The strongest approach layers optional services on top of a baseline commission. A seller who buys promoted placement, faster payouts, or a financing option is choosing to pay more for a clear return. That lets your blended take rate climb while each individual supplier feels they are getting more, not being squeezed. Payments are often the first such layer, because the platform already touches the money flow.

Some marketplaces also shift part of the fee to the demand side. Splitting fees between buyer and seller — as several large platforms do — can lift the total take rate while keeping any single side’s burden tolerable. The art is making sure each side perceives enough value to accept its share.

Bringing it together

Take rate is where marketplace strategy becomes math. It rewards the operators who build genuine liquidity, own the transaction, and keep adding value the supply side will pay for. Set it from your category’s economics, raise it in small value-backed steps, and watch supply as closely as you watch revenue.
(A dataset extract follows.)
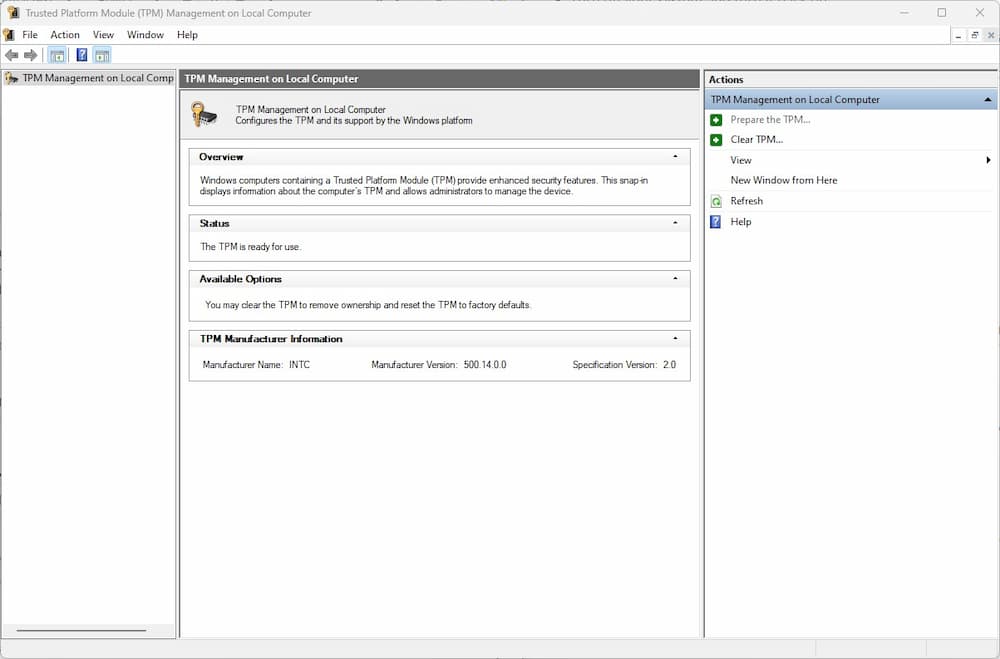Click the Clear TPM green action icon
1000x659 pixels.
tap(714, 139)
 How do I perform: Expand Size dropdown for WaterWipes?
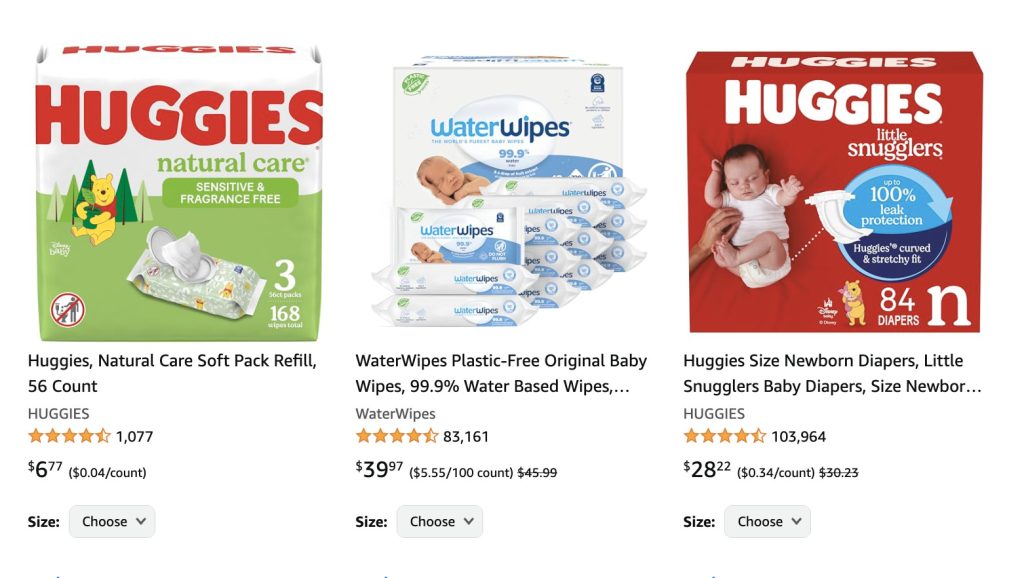tap(440, 521)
You cannot tune take rate without seeing how it moves GMV, supply churn, and liquidity together. That is exactly what Twosided is built for — it connects to Stripe Connect and Sharetribe in about five minutes and answers plain-English questions about your GMV, segments, and supply health, then helps you run the pricing experiments that lift your rate safely. Get started with Twosided for free and find the take rate your marketplace can actually hold.

FAQs

What is take rate in a marketplace?

Take rate is the percentage of gross merchandise value (GMV) that a marketplace keeps as net revenue. You calculate it by dividing the platform’s net revenue by total transaction volume and multiplying by 100. If a marketplace processes $1M in GMV and keeps $150K, its take rate is 15%. It measures how much of the volume flowing through the platform becomes the platform’s own revenue.

What is a good take rate for a marketplace?
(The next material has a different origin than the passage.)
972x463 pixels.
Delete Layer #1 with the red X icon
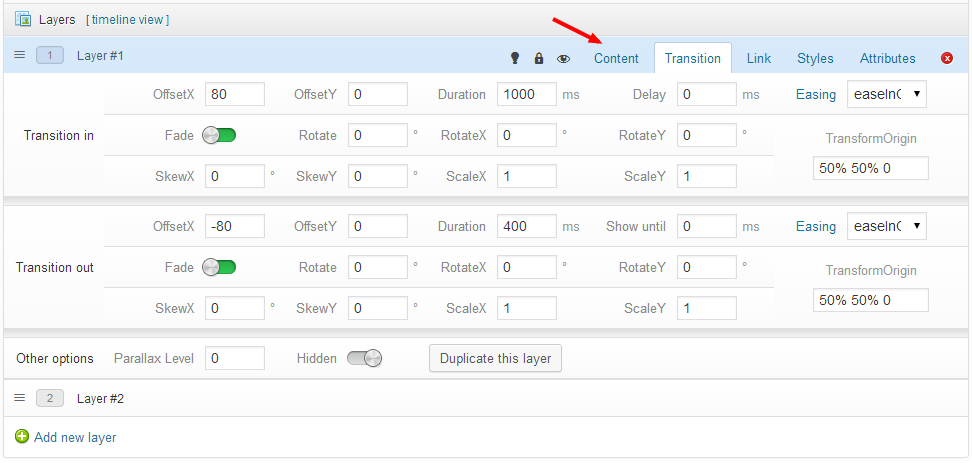[x=947, y=58]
A good take rate is the highest rate you can sustain while both supply and demand keep growing. There is no universal number. Digital and low-ticket categories often support high-teens to 20%-plus rates, while high-value physical goods and labor marketplaces frequently run in the low single digits to low teens. The ceiling depends on the value you add and how easily either side could transact without you.

What is the take rate meaning compared to GMV?

GMV is the total value of all transactions on your marketplace, while take rate is the percentage of that GMV you keep as revenue. They work together: net revenue equals GMV multiplied by take rate. A large GMV with a thin take rate can produce less revenue than a smaller GMV with a healthy one, which is why operators and investors always read the two numbers side by side.

What is Airbnb’s take rate?

Airbnb’s take rate is widely reported to be around the low-to-mid teens, combining the fees it charges hosts and guests on bookings. Treat this as an approximate, publicly discussed figure rather than a precise quote, because companies define net revenue and GMV differently and adjust fees over time. The exact percentage depends on the period and how the revenue is measured.

How do you raise take rate without losing supply?

You raise take rate by tying each increase to added value, moving in small increments, and testing on segments before rolling out broadly. Pair fee increases with better demand, faster payouts, or new tools, and watch supply-side churn and liquidity, not just revenue. Grandfathering your highest-volume suppliers protects the supply you most depend on while the rest of the base absorbs the change.

Why do take rates vary so much by category?

Take rates vary because the value a marketplace provides, and the alternatives each side has, differ greatly by category. Platforms handling payments, trust, and demand generation can charge more than a simple listings board. High-value goods compress the percentage because even a small slice of a large ticket is meaningful, while low-ticket digital categories support higher rates because the absolute fee still feels small.